Green Lion Holiday in French Polynesia
Paul Gauguin left France for self-imposed exile in French Polynesia. During his stay in Tahiti he made sketches of animals and plants using them to populate the canvas. The Tahitian forests and mountains he encountered provided a noble landscape, which fitted his need to express an alternative reality to challenge the materialism of the West. His style developed from Impressionism towards a highly personal brand of Symbolism, to combine and contrast an idealised vision of primitive Polynesian culture with the sceptical pessimism of an educated European.
Where Do We Come From? What Are We? Where Are We Going?

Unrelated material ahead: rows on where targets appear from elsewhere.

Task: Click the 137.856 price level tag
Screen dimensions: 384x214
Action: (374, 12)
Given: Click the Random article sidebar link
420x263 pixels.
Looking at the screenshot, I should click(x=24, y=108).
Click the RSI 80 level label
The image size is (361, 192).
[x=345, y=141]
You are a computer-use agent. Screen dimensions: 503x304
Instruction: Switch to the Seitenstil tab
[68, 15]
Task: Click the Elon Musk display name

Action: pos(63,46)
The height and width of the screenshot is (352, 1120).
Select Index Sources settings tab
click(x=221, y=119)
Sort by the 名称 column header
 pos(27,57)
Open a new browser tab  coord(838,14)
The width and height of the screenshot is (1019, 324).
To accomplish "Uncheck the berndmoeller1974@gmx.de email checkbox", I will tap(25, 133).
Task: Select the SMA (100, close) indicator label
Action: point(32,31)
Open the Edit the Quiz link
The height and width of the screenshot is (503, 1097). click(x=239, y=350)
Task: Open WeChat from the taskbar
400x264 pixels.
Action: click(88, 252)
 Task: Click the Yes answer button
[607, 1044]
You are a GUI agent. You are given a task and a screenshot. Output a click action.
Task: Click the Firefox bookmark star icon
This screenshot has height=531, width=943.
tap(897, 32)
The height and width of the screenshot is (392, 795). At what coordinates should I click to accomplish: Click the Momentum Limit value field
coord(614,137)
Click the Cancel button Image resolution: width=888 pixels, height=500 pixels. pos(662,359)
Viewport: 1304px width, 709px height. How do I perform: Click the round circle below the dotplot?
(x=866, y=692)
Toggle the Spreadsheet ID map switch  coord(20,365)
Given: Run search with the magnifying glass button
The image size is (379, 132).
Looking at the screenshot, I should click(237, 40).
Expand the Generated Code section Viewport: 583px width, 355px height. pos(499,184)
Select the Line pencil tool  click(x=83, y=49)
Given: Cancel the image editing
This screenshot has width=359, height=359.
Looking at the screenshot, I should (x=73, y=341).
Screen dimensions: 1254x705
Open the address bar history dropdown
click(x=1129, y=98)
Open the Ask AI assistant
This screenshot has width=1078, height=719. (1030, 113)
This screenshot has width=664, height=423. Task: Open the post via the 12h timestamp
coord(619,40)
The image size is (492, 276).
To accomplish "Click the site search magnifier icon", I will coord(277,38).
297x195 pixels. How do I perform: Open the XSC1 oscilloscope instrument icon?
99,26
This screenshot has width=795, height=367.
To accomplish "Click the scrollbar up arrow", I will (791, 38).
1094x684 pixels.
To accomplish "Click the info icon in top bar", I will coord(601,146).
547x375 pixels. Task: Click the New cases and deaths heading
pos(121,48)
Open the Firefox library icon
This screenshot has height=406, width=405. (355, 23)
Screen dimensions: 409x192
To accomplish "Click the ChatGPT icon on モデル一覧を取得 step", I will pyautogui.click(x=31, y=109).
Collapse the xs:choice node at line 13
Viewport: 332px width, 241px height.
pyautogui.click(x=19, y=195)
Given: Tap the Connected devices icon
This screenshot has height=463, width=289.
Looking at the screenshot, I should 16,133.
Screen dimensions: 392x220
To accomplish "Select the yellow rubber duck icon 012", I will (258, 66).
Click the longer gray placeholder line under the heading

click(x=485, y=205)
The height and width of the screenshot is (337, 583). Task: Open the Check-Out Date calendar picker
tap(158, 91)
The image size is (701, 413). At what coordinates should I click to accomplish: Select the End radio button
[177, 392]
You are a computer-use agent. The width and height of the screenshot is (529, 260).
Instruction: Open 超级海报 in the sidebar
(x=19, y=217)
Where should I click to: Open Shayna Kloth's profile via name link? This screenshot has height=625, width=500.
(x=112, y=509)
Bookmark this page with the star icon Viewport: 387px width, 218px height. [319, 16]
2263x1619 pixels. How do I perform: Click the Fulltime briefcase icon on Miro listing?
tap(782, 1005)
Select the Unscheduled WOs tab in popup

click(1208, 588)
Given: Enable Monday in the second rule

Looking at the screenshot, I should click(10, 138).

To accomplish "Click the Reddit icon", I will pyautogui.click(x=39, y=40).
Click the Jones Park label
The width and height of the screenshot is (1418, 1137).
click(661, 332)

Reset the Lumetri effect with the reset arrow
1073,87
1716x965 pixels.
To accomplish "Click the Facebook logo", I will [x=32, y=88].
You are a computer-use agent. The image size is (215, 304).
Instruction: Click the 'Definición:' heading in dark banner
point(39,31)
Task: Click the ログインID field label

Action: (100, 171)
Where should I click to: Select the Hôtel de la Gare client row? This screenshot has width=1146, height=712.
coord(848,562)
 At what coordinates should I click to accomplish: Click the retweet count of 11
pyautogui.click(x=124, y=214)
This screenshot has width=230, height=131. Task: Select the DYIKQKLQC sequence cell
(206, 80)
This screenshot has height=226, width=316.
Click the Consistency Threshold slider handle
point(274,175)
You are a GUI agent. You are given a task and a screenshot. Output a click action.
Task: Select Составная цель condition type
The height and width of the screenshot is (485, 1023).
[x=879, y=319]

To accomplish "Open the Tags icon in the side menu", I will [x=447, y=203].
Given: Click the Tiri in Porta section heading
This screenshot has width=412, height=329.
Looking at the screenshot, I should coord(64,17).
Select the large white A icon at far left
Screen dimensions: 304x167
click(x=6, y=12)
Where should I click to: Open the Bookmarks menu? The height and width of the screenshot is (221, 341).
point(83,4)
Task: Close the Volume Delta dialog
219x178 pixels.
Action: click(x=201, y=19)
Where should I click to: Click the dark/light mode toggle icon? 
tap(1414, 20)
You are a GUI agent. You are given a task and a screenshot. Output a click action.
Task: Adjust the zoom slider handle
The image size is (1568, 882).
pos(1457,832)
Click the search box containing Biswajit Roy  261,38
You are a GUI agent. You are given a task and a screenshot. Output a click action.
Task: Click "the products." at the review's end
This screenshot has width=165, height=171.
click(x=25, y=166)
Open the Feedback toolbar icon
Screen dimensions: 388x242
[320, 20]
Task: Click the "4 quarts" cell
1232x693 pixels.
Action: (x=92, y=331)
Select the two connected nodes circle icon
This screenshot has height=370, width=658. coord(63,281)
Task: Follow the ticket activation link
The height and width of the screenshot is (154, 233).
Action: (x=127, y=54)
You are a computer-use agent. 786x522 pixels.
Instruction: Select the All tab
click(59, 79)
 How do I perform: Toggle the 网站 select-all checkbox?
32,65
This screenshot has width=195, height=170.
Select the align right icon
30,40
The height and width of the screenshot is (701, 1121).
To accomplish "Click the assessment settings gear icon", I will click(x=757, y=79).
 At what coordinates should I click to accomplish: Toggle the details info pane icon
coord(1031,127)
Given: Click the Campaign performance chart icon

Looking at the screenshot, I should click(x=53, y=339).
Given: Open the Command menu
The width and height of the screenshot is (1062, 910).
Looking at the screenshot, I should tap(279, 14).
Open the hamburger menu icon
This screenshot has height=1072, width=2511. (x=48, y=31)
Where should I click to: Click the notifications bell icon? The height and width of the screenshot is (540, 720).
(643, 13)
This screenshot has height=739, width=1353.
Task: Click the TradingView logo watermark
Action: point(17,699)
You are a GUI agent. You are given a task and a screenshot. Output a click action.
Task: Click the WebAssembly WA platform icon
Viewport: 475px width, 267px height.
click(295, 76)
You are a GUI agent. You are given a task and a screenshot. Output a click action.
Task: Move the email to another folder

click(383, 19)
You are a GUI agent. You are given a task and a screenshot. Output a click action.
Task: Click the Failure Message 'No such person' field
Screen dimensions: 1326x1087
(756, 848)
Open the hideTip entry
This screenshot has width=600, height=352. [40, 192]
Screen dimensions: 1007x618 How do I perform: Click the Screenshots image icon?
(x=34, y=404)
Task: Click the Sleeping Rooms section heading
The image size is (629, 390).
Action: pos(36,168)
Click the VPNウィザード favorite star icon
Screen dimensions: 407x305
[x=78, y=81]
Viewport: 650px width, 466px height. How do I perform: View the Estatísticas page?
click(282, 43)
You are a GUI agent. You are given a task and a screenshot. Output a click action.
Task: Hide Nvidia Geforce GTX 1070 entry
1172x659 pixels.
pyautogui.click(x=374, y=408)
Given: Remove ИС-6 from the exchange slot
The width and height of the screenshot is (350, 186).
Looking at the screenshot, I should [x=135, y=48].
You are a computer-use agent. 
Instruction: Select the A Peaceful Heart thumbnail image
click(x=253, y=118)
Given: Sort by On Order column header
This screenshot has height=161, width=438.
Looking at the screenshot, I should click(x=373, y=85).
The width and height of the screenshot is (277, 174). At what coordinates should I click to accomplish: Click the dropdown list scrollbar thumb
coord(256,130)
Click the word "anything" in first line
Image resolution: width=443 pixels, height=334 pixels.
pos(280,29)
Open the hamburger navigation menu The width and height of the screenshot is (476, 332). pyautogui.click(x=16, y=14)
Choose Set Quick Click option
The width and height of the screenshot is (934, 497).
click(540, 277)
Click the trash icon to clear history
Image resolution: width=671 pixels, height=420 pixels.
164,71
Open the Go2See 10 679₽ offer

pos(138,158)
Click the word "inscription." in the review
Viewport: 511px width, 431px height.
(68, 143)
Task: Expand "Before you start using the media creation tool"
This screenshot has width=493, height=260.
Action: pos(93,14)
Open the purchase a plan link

The painting, created in Tahiti, is an accentuation of Gauguin's trailblazing post-impressionistic style.
Gauguin was inspired by the stories he was told by the indigenous Tahitians. however it so happened they only produced sculptures to scale, so when it came to adding symbols in to his paintings, Gauguin found it convenient to borrow from Christian iconography, or else add in idols that where a conflation of Indian and Javanese models.
- The Marquesas group of islands in French Polynesia where Gauguin moved to from Tahiti are the setting for Herman Melville's novel Typee.
- The novel "The Moon and Sixpence" was inspired by the life of Paul Gauguin. Charles Strickland, a conventional stockbroker, abandons his wife and children for Paris, to live his life as a painter and whilst his betrayal of family, duty and honour gives him the freedom to achieve greatness, his decision leads to an obsession which carries severe implications.